- [Request]:
Filter the listing below, keeping only the lines that contain the word "Open". Copy each kept line without changes.
─── Data in this exercise
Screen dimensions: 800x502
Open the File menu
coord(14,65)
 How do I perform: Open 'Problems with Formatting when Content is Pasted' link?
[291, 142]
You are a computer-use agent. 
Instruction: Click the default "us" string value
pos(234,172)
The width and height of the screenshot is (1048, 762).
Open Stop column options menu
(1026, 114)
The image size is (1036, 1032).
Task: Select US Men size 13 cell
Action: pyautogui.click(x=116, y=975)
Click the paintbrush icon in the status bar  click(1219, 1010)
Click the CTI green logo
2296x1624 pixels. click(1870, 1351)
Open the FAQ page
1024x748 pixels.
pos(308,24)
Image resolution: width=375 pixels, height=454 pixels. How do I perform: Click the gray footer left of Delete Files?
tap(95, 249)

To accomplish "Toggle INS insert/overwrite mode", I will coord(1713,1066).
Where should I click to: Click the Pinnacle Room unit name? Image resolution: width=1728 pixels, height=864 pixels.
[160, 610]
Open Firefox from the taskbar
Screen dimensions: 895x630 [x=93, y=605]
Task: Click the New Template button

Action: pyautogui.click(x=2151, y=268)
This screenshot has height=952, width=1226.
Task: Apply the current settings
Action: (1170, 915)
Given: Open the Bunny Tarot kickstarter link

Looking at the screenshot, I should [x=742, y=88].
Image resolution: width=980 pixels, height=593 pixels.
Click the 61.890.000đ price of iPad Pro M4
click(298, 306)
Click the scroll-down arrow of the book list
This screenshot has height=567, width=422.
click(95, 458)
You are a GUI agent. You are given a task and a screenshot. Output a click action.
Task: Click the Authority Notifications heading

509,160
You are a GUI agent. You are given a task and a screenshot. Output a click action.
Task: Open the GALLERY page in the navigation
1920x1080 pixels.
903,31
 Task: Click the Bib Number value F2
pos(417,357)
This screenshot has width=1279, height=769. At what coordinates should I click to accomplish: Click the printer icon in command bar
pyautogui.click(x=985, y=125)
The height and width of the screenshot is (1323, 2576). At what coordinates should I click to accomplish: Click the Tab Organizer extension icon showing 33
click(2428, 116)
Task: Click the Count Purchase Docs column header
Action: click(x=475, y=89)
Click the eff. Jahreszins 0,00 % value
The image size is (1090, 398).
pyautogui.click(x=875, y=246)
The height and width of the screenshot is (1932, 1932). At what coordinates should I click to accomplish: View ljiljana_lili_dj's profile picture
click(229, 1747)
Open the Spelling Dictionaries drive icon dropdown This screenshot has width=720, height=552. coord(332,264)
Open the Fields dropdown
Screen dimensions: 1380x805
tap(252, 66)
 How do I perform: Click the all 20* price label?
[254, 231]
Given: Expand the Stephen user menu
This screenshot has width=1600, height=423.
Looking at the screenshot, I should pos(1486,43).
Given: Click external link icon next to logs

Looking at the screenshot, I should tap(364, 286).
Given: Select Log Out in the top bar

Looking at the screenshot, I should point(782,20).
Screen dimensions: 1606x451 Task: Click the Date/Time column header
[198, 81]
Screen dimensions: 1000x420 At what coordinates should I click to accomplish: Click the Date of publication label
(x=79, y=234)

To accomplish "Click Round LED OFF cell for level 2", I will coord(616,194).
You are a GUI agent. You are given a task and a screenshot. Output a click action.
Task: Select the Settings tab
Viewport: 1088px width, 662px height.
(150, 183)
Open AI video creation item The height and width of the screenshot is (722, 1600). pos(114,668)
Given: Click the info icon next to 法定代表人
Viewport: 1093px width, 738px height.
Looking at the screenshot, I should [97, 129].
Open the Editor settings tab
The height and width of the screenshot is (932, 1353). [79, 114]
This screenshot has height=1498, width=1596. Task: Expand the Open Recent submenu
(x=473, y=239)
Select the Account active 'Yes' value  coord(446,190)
──────
- [Problem solution]:
Open the File menu
 How do I perform: Open 'Problems with Formatting when Content is Pasted' link?
Open Stop column options menu
Open the FAQ page
Open Firefox from the taskbar
Given: Open the Bunny Tarot kickstarter link
Task: Open the GALLERY page in the navigation
Open the Spelling Dictionaries drive icon dropdown This screenshot has width=720, height=552. coord(332,264)
Open the Fields dropdown
Open AI video creation item The height and width of the screenshot is (722, 1600). pos(114,668)
Open the Editor settings tab
This screenshot has height=1498, width=1596. Task: Expand the Open Recent submenu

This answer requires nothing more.